In every row below, change "dollar sign" to "currency symbol" and leave everything else as it is. Give the rows back without the pictures.
═══ EXTRACTED MATERIAL
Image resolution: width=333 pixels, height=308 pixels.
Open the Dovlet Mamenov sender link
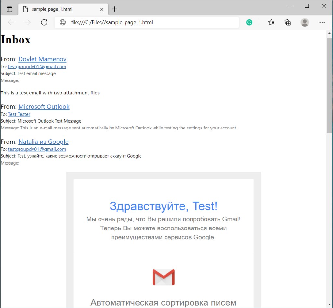(42, 59)

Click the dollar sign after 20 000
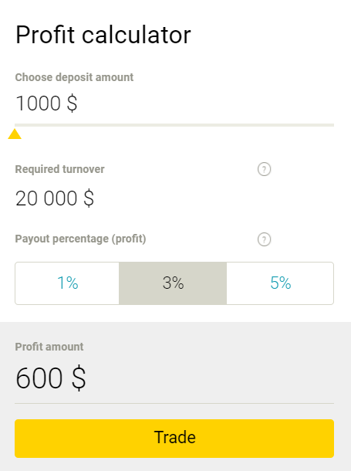[89, 198]
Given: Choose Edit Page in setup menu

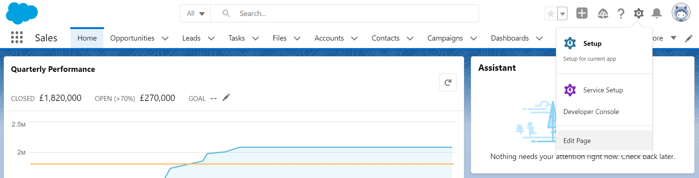Looking at the screenshot, I should coord(577,141).
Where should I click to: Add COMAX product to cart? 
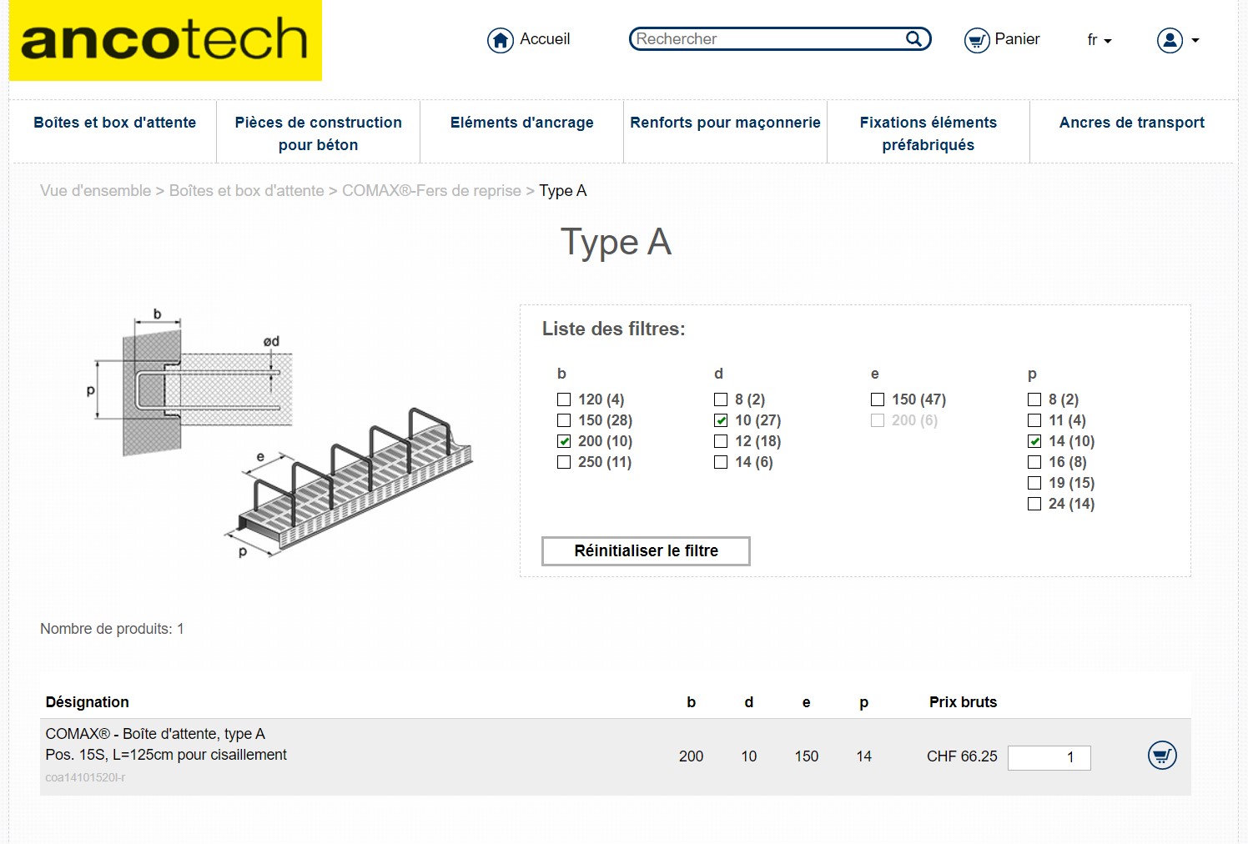(1161, 756)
══════
▶ **COMPLETE OUTPUT**:
Image resolution: width=333 pixels, height=308 pixels.
Open the Dovlet Mamenov sender link
(42, 59)

Click the currency symbol after 20 000
[89, 198]
Given: Choose Edit Page in setup menu

Looking at the screenshot, I should coord(577,141).
Where should I click to: Add COMAX product to cart? 
(1161, 756)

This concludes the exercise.